​​​​​​​Kisah Perjuangan Konstitusional Mahasiswa dari Tujuh Kampus
Mahasiswa Bergerak

​​​​​​​Kisah Perjuangan Konstitusional Mahasiswa dari Tujuh Kampus

​​​​​​​Inilah salah satu potret mahasiswa yang memperjuangkan masa depan setelah mereka lulus. UU Pendidikan Tinggi berkali-kali dimohonkan uji oleh mahasiswa. Hasilnya?

Normand Edwin Elnizar/Muhammad Yasin
Bacaan 2 Menit
Ilustrasi: HGW
Ilustrasi: HGW

Ketika permohonan ini diregister di Kepaniteraan Mahkamah Konstitusi pada 26 September 2012, para pemohonnya tercatat sebagai mahasiswa. Aris Winarto dari Universitas Negeri Surabaya; Achmad Hawanto dari Universitas Negeri Malang; Heryono dari Universitas Kanjuruhan Malang; Mulyadi dari STKIP PGRI Pacitan; Angga Damayanto dari Universitas Negeri Jakarta, M. Khoirur Rosyid dari IAIN Sunan Apel Surabaya, dan Siswanto dari STAI Raden Rahmat Malang.

» INFORMASI YANG DISEDIAKAN
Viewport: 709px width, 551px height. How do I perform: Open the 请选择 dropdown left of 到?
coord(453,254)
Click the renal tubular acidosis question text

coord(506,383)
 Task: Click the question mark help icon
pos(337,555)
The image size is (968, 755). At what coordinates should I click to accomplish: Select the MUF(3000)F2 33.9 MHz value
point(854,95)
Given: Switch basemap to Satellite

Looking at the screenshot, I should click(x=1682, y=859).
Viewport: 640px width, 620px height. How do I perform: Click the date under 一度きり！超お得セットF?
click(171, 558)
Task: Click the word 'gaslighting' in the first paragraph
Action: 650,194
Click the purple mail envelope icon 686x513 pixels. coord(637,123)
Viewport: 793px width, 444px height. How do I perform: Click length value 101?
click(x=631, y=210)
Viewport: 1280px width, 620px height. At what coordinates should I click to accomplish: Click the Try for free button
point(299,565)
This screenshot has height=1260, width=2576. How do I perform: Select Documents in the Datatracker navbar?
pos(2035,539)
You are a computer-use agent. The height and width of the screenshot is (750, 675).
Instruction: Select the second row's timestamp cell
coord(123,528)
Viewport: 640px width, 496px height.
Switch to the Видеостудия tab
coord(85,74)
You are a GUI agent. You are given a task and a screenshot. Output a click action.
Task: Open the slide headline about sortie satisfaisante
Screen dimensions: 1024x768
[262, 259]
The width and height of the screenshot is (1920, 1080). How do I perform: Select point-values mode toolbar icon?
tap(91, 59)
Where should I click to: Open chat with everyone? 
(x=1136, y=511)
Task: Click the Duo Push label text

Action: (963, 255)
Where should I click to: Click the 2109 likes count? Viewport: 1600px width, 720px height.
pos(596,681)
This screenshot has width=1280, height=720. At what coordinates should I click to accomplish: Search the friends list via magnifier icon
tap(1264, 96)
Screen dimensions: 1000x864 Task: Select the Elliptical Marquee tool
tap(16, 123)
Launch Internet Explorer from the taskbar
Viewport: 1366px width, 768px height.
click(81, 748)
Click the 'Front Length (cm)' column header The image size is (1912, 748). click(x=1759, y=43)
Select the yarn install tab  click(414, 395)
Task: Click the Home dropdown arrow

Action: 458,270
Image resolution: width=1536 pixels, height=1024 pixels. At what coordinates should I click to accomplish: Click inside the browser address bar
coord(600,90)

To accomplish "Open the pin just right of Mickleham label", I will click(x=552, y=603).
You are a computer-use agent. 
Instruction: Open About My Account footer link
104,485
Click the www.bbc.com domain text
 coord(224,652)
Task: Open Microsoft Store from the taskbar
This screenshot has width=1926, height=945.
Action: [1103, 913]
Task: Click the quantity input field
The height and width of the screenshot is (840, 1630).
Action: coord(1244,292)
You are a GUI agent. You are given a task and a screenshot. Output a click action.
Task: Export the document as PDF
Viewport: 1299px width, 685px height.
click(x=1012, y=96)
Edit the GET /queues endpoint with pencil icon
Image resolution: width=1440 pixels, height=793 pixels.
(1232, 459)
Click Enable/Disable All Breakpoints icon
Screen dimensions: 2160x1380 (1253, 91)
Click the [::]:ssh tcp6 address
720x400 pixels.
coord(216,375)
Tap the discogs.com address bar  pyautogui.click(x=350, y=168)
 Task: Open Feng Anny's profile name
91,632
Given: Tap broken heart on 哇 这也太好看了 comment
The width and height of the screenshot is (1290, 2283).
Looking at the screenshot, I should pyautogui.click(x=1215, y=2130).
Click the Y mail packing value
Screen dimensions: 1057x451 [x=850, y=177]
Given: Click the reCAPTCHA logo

» YANG DIPERLUKAN
Jawab pertanyaan berikut berdasarkan kutipan terpilih:
1. Undang-undang apa yang berkali-kali dimohonkan uji oleh mahasiswa?
2. Pada tanggal berapa permohonan para mahasiswa diregister di Kepaniteraan Mahkamah Konstitusi?
3. Mulyadi tercatat sebagai mahasiswa dari kampus mana?
Gunakan hanya kutipan terpilih sebagai dasar jawaban.

» HASIL TUGAS INI
1. UU Pendidikan Tinggi.
2. 26 September 2012.
3. STKIP PGRI Pacitan.